We have added the regional importance of wetland emissions and the difficulty in modeling them to the introduction:
“The region also harbors large wetland emissions (Bloom et al., 2017), which are difficult to model as evidenced by studies focused on other regions (France et al., 2022; Shaw et al., 2022)”
"Might this comment by Shaw on model failure also be valid for the Ciénagas De Juan wetlands? This is one of the world’s cloudiest places, with intense deep thunderstorms. Inevitably, any remote sensing observation when the clouds are absent must be during unusual weather – presumably on these days the surface waters in wetlands are hotter because the sun is shining. That heat will drive methane emissions. Can the authors be sure that what they observe during clear-sky intervals is typical? Or are they observing unusual high-emission episodes?

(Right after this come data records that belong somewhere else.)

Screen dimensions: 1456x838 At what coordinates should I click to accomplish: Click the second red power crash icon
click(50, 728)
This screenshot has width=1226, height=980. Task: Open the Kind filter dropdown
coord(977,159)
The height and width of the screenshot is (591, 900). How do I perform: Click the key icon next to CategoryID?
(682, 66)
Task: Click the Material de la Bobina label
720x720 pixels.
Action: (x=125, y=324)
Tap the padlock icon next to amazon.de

For anthropogenic emissions, there probably is little variation between cloudy and sunny days but I’m particularly concerned by that wetland emissions might be larger when it is hot."
We already stated in the results that we find a large fraction of wetland emissions cannot be effectively constrained by TROPOMI. We have added a note on a potential clear-sky bias.

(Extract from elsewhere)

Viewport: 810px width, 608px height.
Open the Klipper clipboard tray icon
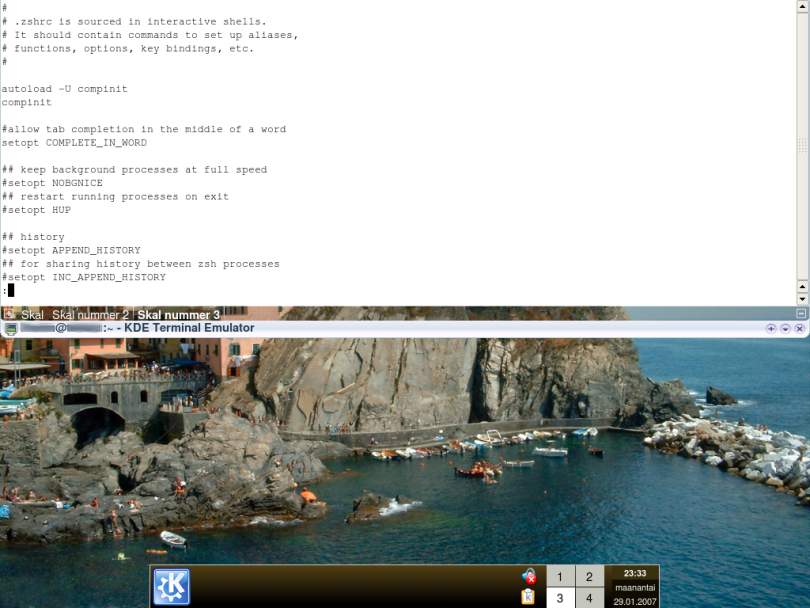pos(528,597)
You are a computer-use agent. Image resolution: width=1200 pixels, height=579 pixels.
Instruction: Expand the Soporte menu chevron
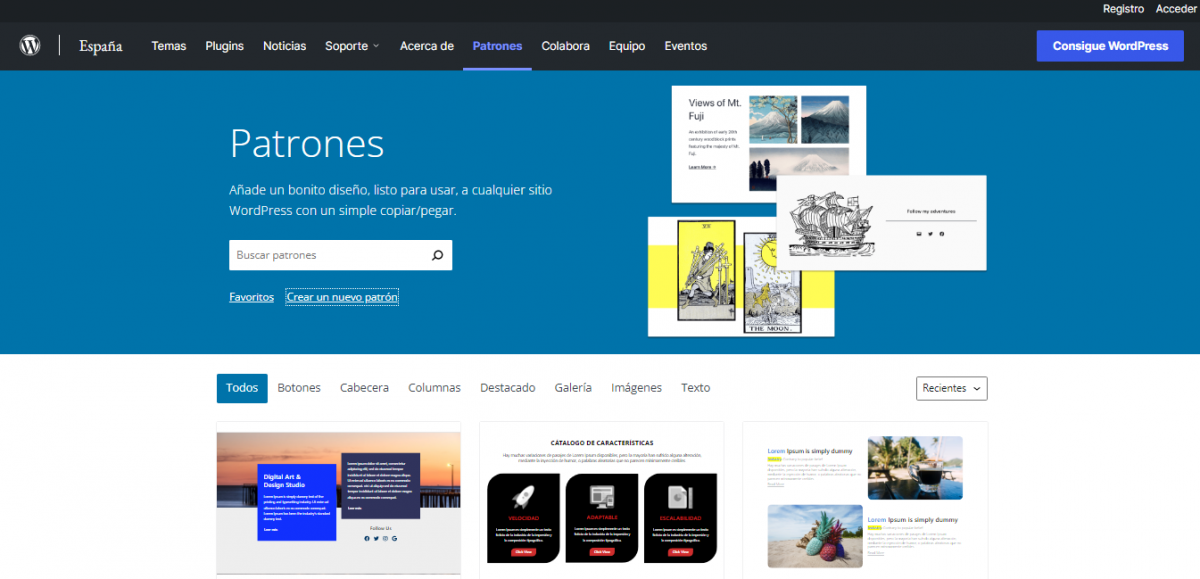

“We find that for both oil and wetland emissions a large fraction of emissions at the national level can not be constrained by the TROPOMI data (Quantification of average wetland emissions is further complicated by the fact that we only have observations on clear-sky days).”
"As for the emissions from eutrophication of Lake Maracaibo, is WetCHART able to handle these unusual human-influenced emissions – it must be one of the worst places on the planet for oil-linked pollution."
We now mention the eutrophication of the lake in the introduction.
“Compared to 2018, oil production in the Lake Maracaibo area decreased by 60% in 2020, to 135 thousand barrels a day (Rystad Energy, 2022), and abandonment and decay of the production infrastructure as well as strong eutrophication of the waters have been widely reported (AP News,2019; NASA, 2021).”
"Thus my point – does the paper adequately discriminate between 1) direct emissions from oil & gas extraction, 2) emissions from natural wetlands; and 3) emissions from polluted shallow fringes of the Lake."
As mentioned above, we nuance our ability to estimate wetland emissions on the national scale. For the local optimization, our results are mainly focused on the oil production hot spot and our manuscript mentions:
“Emissions from the other source sectors (predominantly livestock and wetlands) show small increases that are insignificant compared to the prior and show relatively worse constraints from TROPOMI as a larger fraction of the emissions occurs outside of the well-constrained hot spot area.”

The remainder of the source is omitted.